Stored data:
________________________________________
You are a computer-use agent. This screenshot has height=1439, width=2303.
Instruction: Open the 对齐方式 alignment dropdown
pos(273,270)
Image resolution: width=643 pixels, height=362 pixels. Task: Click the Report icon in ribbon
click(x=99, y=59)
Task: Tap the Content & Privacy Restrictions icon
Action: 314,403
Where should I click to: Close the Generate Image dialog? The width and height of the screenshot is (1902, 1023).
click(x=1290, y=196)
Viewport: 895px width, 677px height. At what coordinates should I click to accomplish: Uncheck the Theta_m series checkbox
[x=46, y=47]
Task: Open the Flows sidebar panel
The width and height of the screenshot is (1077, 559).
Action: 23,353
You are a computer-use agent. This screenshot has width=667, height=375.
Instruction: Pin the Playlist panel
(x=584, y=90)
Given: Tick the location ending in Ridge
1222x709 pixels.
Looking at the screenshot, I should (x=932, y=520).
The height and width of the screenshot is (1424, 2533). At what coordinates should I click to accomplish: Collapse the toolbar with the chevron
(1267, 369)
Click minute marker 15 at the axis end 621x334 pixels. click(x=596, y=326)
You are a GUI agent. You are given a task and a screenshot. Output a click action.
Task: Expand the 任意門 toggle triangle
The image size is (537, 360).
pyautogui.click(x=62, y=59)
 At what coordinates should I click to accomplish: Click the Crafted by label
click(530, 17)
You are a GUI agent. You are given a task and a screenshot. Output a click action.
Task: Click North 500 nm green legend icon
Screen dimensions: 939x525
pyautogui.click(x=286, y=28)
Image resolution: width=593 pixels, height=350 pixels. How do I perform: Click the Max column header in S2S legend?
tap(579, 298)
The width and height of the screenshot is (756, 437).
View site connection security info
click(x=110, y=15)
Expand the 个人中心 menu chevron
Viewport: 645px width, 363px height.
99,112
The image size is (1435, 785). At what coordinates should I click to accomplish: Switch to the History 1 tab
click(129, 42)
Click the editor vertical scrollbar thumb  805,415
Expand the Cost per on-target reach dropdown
________________________________________
### Required action
Could you write out all the entries word for word?

### Written reply
You are a computer-use agent. This screenshot has height=1439, width=2303.
Instruction: Open the 对齐方式 alignment dropdown
pos(273,270)
Image resolution: width=643 pixels, height=362 pixels. Task: Click the Report icon in ribbon
click(x=99, y=59)
Task: Tap the Content & Privacy Restrictions icon
Action: 314,403
Where should I click to: Close the Generate Image dialog? The width and height of the screenshot is (1902, 1023).
click(x=1290, y=196)
Viewport: 895px width, 677px height. At what coordinates should I click to accomplish: Uncheck the Theta_m series checkbox
[x=46, y=47]
Task: Open the Flows sidebar panel
The width and height of the screenshot is (1077, 559).
Action: 23,353
You are a computer-use agent. This screenshot has width=667, height=375.
Instruction: Pin the Playlist panel
(x=584, y=90)
Given: Tick the location ending in Ridge
1222x709 pixels.
Looking at the screenshot, I should (x=932, y=520).
The height and width of the screenshot is (1424, 2533). At what coordinates should I click to accomplish: Collapse the toolbar with the chevron
(1267, 369)
Click minute marker 15 at the axis end 621x334 pixels. click(x=596, y=326)
You are a GUI agent. You are given a task and a screenshot. Output a click action.
Task: Expand the 任意門 toggle triangle
The image size is (537, 360).
pyautogui.click(x=62, y=59)
 At what coordinates should I click to accomplish: Click the Crafted by label
click(530, 17)
You are a GUI agent. You are given a task and a screenshot. Output a click action.
Task: Click North 500 nm green legend icon
Screen dimensions: 939x525
pyautogui.click(x=286, y=28)
Image resolution: width=593 pixels, height=350 pixels. How do I perform: Click the Max column header in S2S legend?
tap(579, 298)
The width and height of the screenshot is (756, 437).
View site connection security info
click(x=110, y=15)
Expand the 个人中心 menu chevron
Viewport: 645px width, 363px height.
99,112
The image size is (1435, 785). At what coordinates should I click to accomplish: Switch to the History 1 tab
click(129, 42)
Click the editor vertical scrollbar thumb  805,415
Expand the Cost per on-target reach dropdown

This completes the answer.